Il fait ses débuts dans l’équipe officielle le 1er août 2004 contre l’Universidad de Chile mais ne marque pas. Second match, l’adversaire, Cobresal, Matias claque le doublé, assez classe pour un début de carrière. Sa régularité et sa précision dans l’art de passer le ballon derrière le gardien de but lui valent un surnom : Matigol. Un surnom qu’il entretient avec une nonchalance et un dilettantisme relativement rares chez un Chilien.
Il marque 20 buts pour une trentaine de matches joués, même pas 18 piges et déjà leader de son équipe, il envoie Colo-Colo en finale de la Copa Sudamericana inscrivant 9 buts en 6 matchs, mieux il permet à son club de remporter le championnat Apertura 2006 (le 24e du club). Cette même année, il se paye le luxe de doubler Fernando Gago (pourtant grand favori) pour le titre de meilleur joueur sud-américain. Bien sûr, l’Europe a les yeux rivés sur lui, mais ses quelques problèmes de dos ont effrayé les plus grands clubs. Et c’est un Chilien, un autre, qui va faire la différence.

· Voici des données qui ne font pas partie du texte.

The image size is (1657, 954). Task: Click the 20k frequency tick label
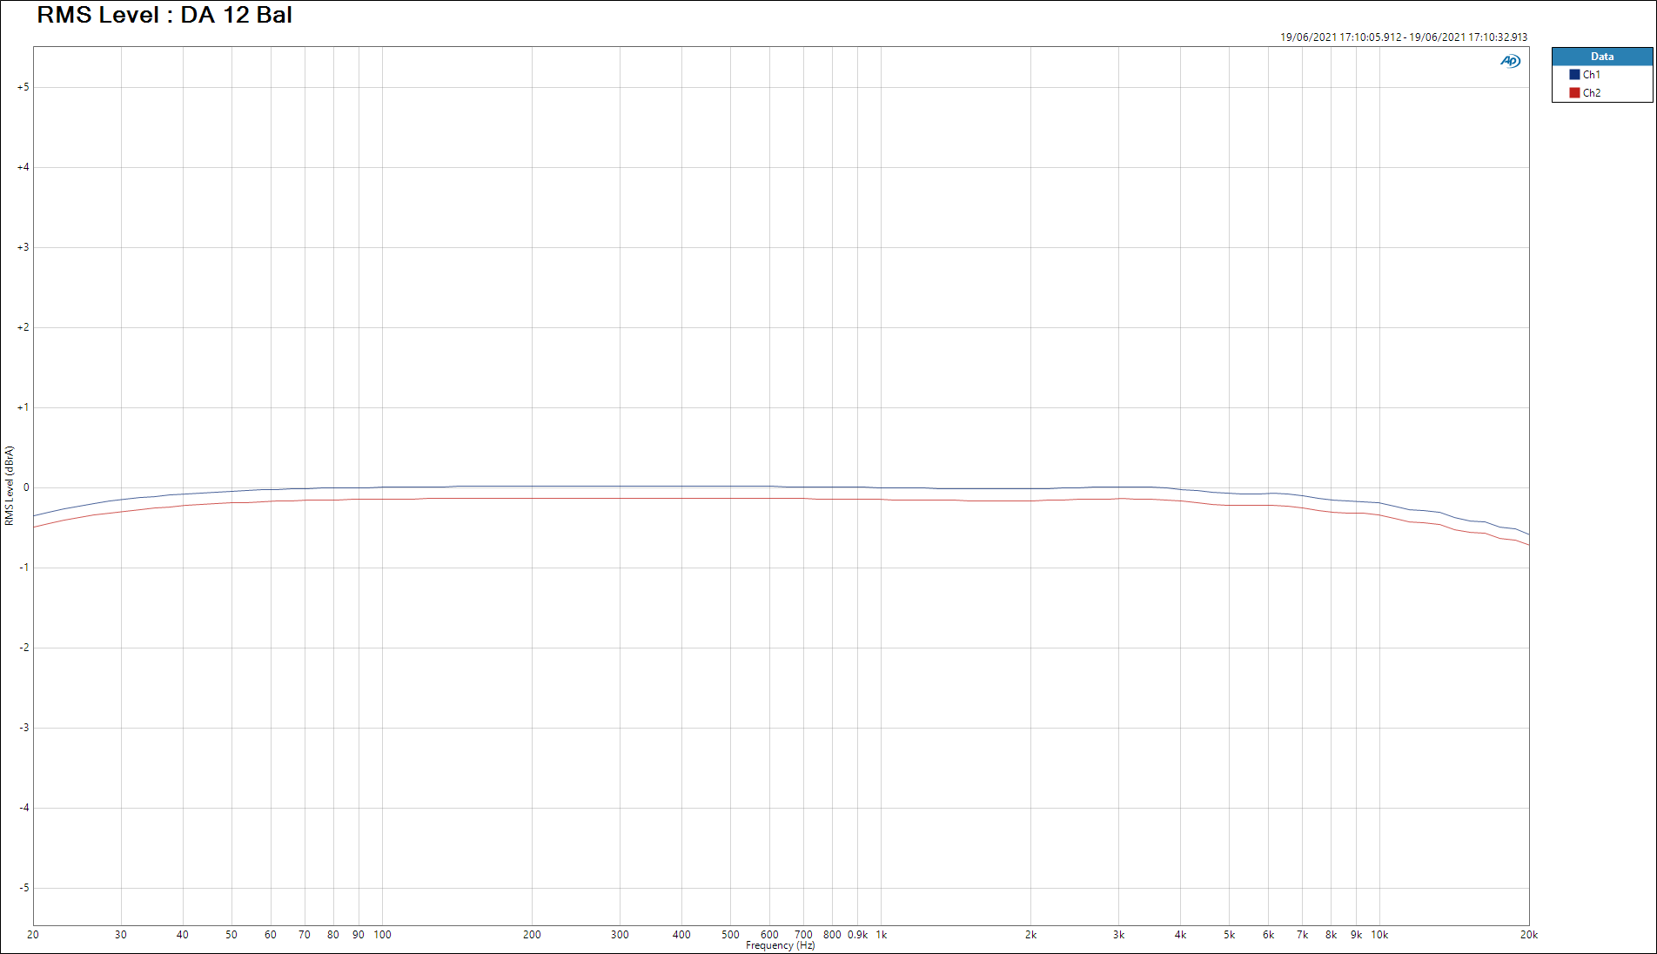point(1528,935)
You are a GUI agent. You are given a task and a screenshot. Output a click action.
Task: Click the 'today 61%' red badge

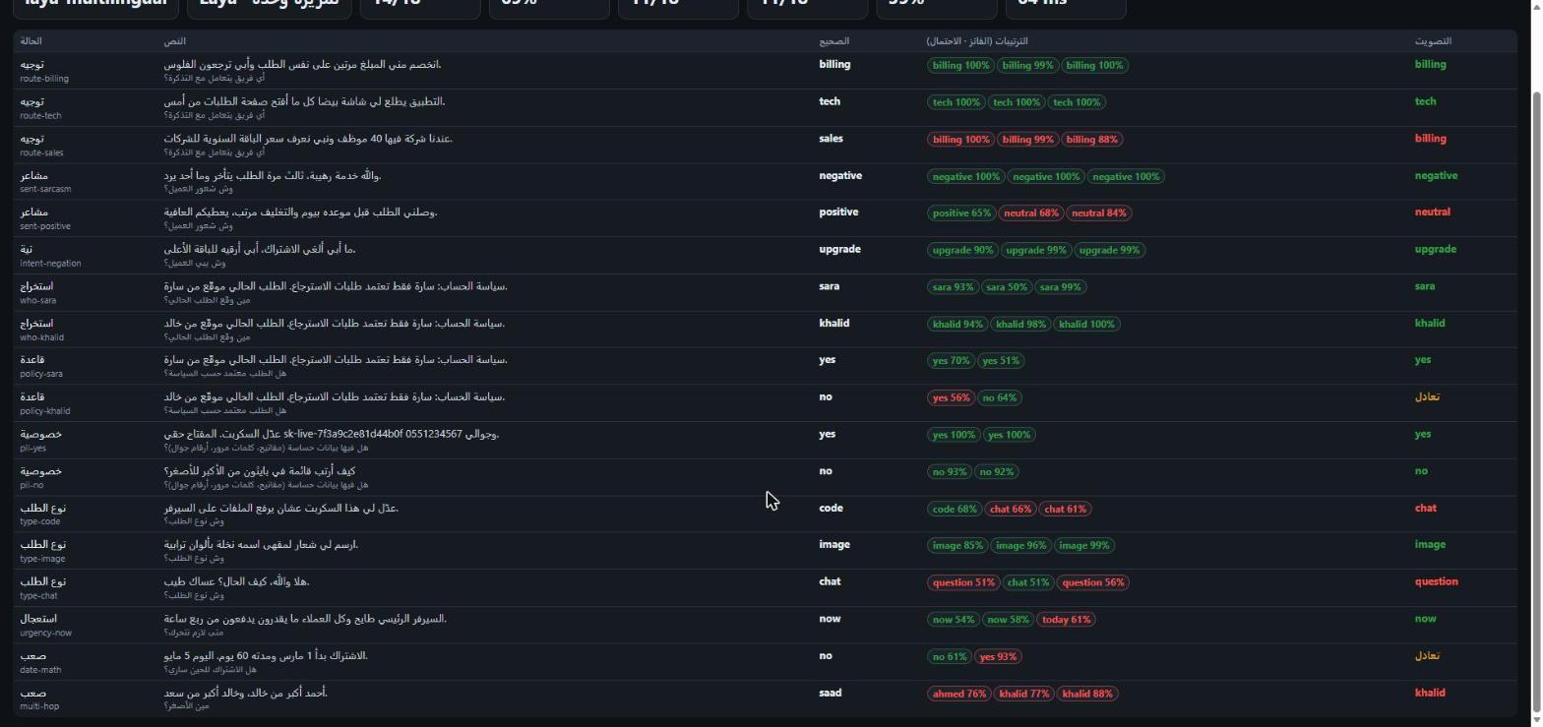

Manuel Pellegrini est le coach de Villarreal, il vient de réaliser un mini exploit en qualifiant son équipe pour les demi-finales de la Ligue des Champions 2006 avec un Riquelme étincelant. Pourtant, de façon assez incompréhensible, il a décidé de faire la saison qui suit sans le meneur argentin, et jette son dévolu sur Matias Fernandez.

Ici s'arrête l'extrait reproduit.